Four years ago I walked the halls of Yale as one of two Army ROTC cadets who were also students at the college. When describing my time at Yale to others, I am always careful to make that distinction — I was emphatically not a Yale ROTC cadet. This, as nearly all students at the University know, is impossible, as Yale explicitly banned ROTC from campus during the height of the Vietnam War.
Now is not the time to rehash the horrible things that Yale faculty and administrators said about the ROTC program, soldiers, or the ideals of the military at the time. Few if any of these people remain at the school, and I would venture that only a tiny minority of the students, faculty and administrators who supported this ban were doing so for the same reasons it was initiated.
That said, the cause of the ban is something that must inform how one looks at the ban’s continued existence, especially now that Don’t Ask, Don’t Tell has been repealed and even Harvard will be permitting ROTC onto campus. This ban was not born of openness, it was not born of a desire for equal rights for homosexuals — it was born of the kind of anti-military hatred that most people of this generation cannot even begin to fathom — of spitting on returning soldiers, of draft protests, of “baby killer” chants. It is somewhat novel to consider that DADT even became the justification for the ban’s existence, given that DADT’s implementation was in fact a liberalization of the military’s policy on homosexual rights, and that policy was not at all a factor in the ban’s original creation.
It is this original issue that makes the remaining Yale veterans question the University’s laggard response to the DADT repeal. Why is this being studied and simply “discuss[ed]”? Why is the administration not supporting the idea of populating one of America’s most important institutions with the type of principled, intelligent leaders that Yale has been producing for generations? Further, why is it denying Yale students the chance to serve their country in the military without having to leave campus?
The simple fact is that one can conceive of ROTC not wanting to move any of their programs in Connecticut to Yale University, given the great unknown that surrounds it. Most of Connecticut’s cadets come from either the University of Connecticut or Sacred Heart University, and relocating in the hope of drawing Ivy grads could be a huge and costly gamble. So why does Yale wait for the other side? Why has it not taken a single action to reflect the widespread campus support for bringing back ROTC? Simply put — why must we wait for ROTC to make the decision that they want to come to Yale before we welcome them?
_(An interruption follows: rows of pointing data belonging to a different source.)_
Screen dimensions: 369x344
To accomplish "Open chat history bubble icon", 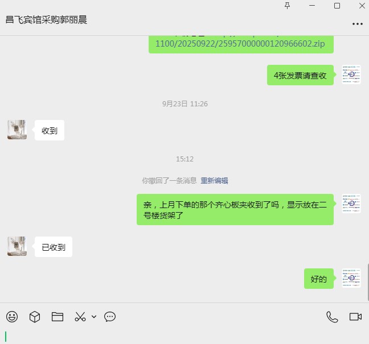I will [x=110, y=317].
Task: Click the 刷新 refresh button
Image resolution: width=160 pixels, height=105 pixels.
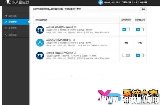Action: click(x=143, y=9)
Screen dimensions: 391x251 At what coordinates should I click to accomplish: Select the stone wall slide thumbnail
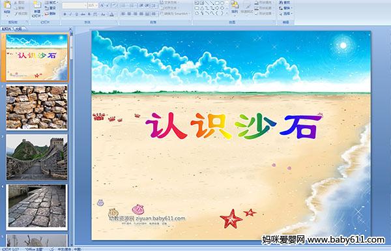[x=36, y=107]
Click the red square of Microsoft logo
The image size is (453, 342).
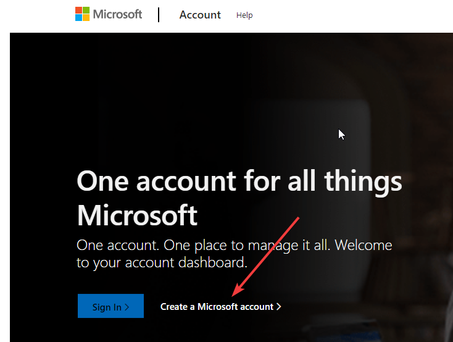coord(78,10)
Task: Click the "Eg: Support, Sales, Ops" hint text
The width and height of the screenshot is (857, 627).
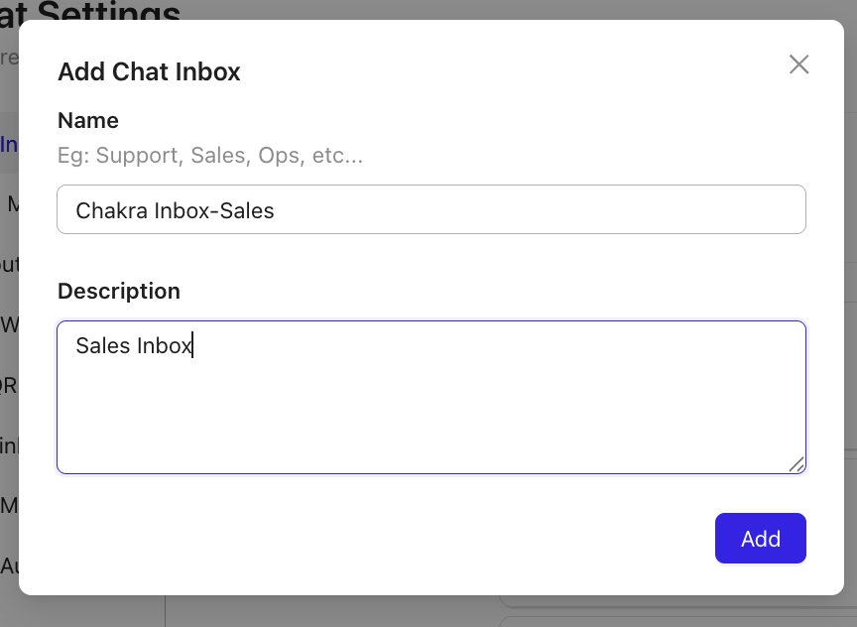Action: coord(210,156)
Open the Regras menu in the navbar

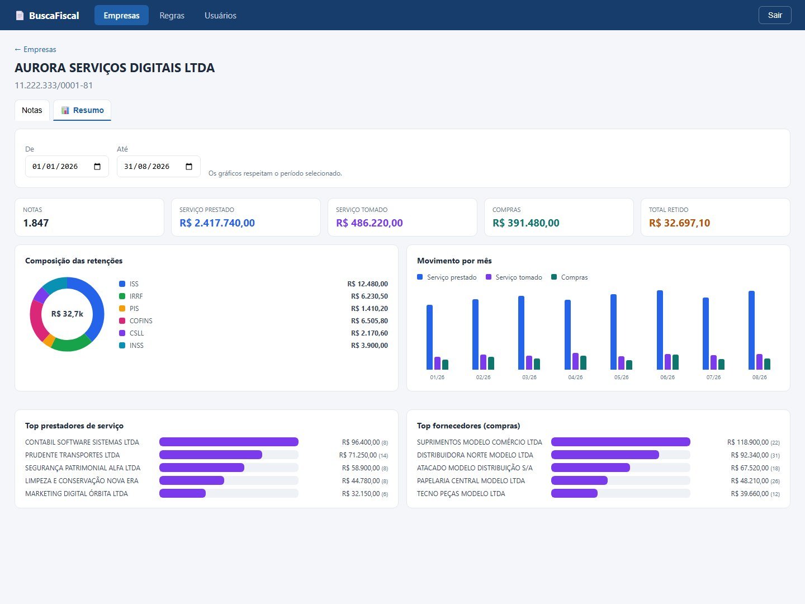click(x=172, y=16)
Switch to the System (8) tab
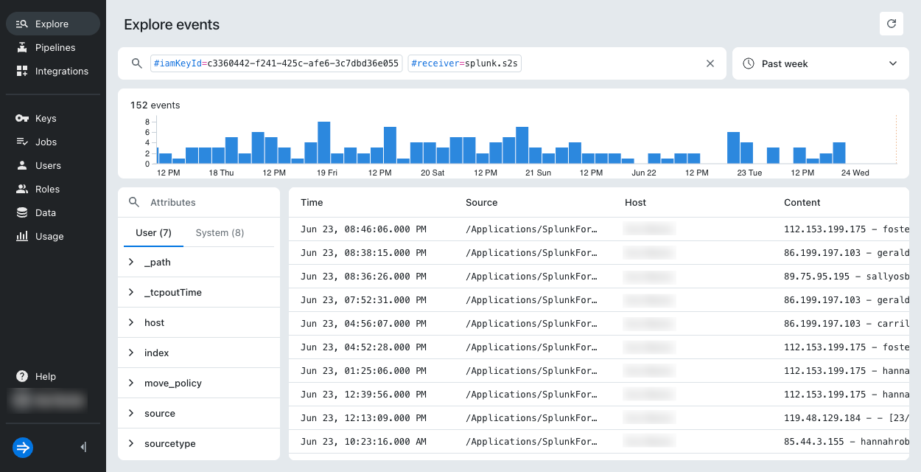921x472 pixels. [x=220, y=232]
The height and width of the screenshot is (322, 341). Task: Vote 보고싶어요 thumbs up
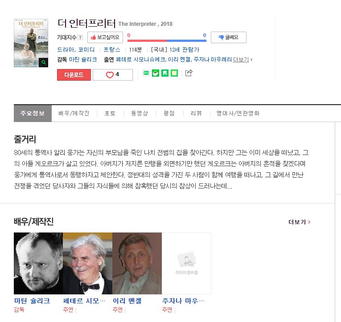point(105,37)
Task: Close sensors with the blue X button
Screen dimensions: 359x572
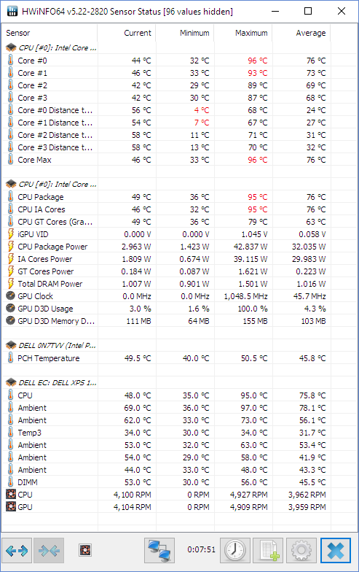Action: point(335,550)
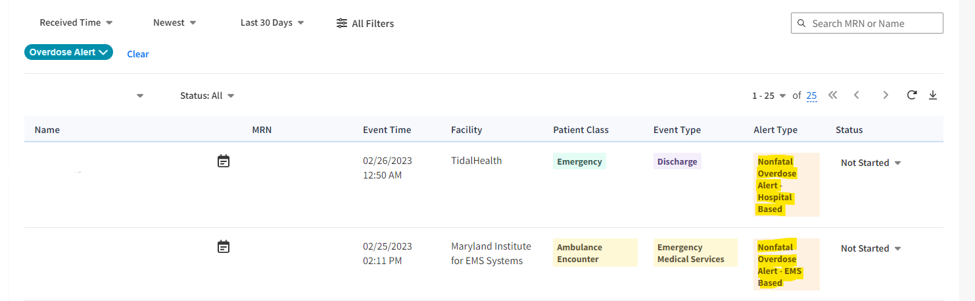975x301 pixels.
Task: Open the Newest sort order dropdown
Action: (175, 22)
Here are the actions that Yale can and, frankly, must take to show that it is serious about lifting this ban. First, the Yale Corporation must issue a resolution expressly rescinding its ROTC ban, and officially opening its doors to ROTC should it choose to move to the campus. Second, the Corporation and the College should immediately announce that any Yale students who take ROTC courses at another university will begin to receive full credit for the courses as unrestricted electives towards their degree program. This is the largest impediment to establishing any larger number of cadets on campus, as no Ivy League student wants to take an additional class each semester and receive zero course credit for it. Finally, Yale must actively request, and explicitly authorize, that the Connecticut ROTC programs begin regular recruitment activities on campus — an activity still prevented by the ban on ROTC.
There can be no more excuses, no waiting for the next reason to continue this counterproductive and now irrational ban. No more waiting, no more negotiations, no more discussions. I say to President Levin: take action. End this disservice to our great nation, to Yale’s own students and reputation, and to the hundreds of Yale men and women who have given their lives in defense of this country and whose names are memorialized in Woolsey Hall. Continued delay can only lead patriotic alumni and students, and the nation at large, to assume that the original reasons for this ban’s implementation play a larger part in the mind of the administration than we had previously given them credit for, and that would be a sad conclusion indeed.
Christopher Day is a 2007 graduate of Jonathan Edwards College. He was commissioned in the United States Army as a Distinguished Military Graduate of the Connecticut ROTC program and is a combat veteran of both the Iraq and Afghanistan Wars.